Durante a apresentação do resumo da plataforma eleitoral o candidato do PAICV nas eleições legislativas de 2026 afirmou que Cabo Verde viveu, entre 2016 e 2026, “um tempo desperdiçado”, acusando o actual Governo de falta de visão estratégica e de não conseguir responder aos principais problemas do país.
“Ao longo destes 10 anos, o que nós assistimos foi uma governação sem visão, sem estratégia, e com o agravante de agora o Governo vir a estribar-se em desculpas. A desculpar-se com a Covid, com secas, com guerras, tudo aquilo que nós sempre já sabíamos que fazem parte desta realidade”, afirmou.

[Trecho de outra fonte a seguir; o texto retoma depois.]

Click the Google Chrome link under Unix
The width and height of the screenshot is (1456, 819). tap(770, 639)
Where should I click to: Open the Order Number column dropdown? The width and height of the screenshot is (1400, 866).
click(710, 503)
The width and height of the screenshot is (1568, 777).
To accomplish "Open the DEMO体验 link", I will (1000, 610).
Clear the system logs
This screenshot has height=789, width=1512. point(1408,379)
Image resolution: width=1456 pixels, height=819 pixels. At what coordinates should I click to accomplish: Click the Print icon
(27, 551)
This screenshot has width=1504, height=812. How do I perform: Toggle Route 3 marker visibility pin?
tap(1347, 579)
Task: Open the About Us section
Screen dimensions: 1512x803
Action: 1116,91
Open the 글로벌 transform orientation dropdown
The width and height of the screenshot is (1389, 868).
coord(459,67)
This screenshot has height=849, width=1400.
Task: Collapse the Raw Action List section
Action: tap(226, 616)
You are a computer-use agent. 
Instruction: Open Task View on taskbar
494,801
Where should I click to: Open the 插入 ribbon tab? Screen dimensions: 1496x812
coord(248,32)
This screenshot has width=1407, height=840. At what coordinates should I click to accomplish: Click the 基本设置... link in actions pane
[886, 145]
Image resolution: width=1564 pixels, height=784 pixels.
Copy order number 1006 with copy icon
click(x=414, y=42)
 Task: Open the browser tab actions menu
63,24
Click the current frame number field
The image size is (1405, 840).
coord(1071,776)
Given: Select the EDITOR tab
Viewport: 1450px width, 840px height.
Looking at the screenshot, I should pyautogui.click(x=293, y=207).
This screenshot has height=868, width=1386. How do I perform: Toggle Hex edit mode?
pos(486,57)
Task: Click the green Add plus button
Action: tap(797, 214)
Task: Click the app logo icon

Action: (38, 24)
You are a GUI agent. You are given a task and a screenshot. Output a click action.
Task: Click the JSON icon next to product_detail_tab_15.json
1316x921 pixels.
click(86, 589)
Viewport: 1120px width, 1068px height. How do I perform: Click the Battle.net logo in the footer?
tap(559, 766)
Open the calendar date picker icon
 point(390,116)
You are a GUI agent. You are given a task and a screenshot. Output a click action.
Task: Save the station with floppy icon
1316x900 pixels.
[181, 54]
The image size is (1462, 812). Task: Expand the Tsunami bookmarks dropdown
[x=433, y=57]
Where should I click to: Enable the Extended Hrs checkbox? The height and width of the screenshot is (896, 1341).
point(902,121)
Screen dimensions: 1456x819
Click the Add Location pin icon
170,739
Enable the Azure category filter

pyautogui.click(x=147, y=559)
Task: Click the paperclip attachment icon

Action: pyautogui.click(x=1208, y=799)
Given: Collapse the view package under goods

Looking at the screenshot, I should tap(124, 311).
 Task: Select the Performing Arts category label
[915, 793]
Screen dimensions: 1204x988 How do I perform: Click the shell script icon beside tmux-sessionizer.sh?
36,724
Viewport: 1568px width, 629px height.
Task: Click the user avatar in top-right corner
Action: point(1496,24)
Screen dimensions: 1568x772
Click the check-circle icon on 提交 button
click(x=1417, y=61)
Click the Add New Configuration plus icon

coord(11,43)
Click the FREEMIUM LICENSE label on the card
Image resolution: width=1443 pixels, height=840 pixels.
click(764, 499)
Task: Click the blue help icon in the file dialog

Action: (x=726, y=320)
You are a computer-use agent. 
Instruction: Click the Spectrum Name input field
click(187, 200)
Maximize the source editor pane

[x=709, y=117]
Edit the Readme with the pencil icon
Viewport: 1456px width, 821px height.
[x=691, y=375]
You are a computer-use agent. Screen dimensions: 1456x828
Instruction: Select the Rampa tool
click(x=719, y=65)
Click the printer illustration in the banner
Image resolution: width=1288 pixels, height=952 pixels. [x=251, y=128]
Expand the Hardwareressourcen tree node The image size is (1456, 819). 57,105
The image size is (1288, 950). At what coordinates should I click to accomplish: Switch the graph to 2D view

Segundo o líder do PAICV, os números apresentados pelo Governo sobre crescimento económico e emprego não correspondem à realidade vivida pelas famílias cabo-verdianas.
“Nós assistimos à apresentação de um crescimento de 7%, mas se nós formos analisar a realidade, o dia-a-dia, o quotidiano da vida do cabo-verdiano, sentimos que não corresponde à verdade. Os tais 45 mil postos de trabalho, afinal, o que nós assistimos foi à destruição de emprego e trabalho ao longo deste tempo”, declarou.
Francisco Carvalho apontou ainda problemas no acesso à saúde, falhas nos transportes interilhas, cortes de energia e dificuldades no mundo rural, afirmando que o número de postos de trabalho no campo caiu de 45 mil para 15 mil desde 2016.
“É isto que explica o desânimo, é isto que explica a sangria, é isto que explica a debandada dos homens do campo”, disse.
A proposta do PAICV assenta na visão de “Cabo Verde para todos”, apresentada como uma agenda estruturada em torno do crescimento económico, redução das desigualdades, inclusão social e modernização do país. Entre os principais eixos está a reforma do Estado, com redução do número de cargos governativos, menos agências públicas, descentralização e reforço dos recursos dos municípios.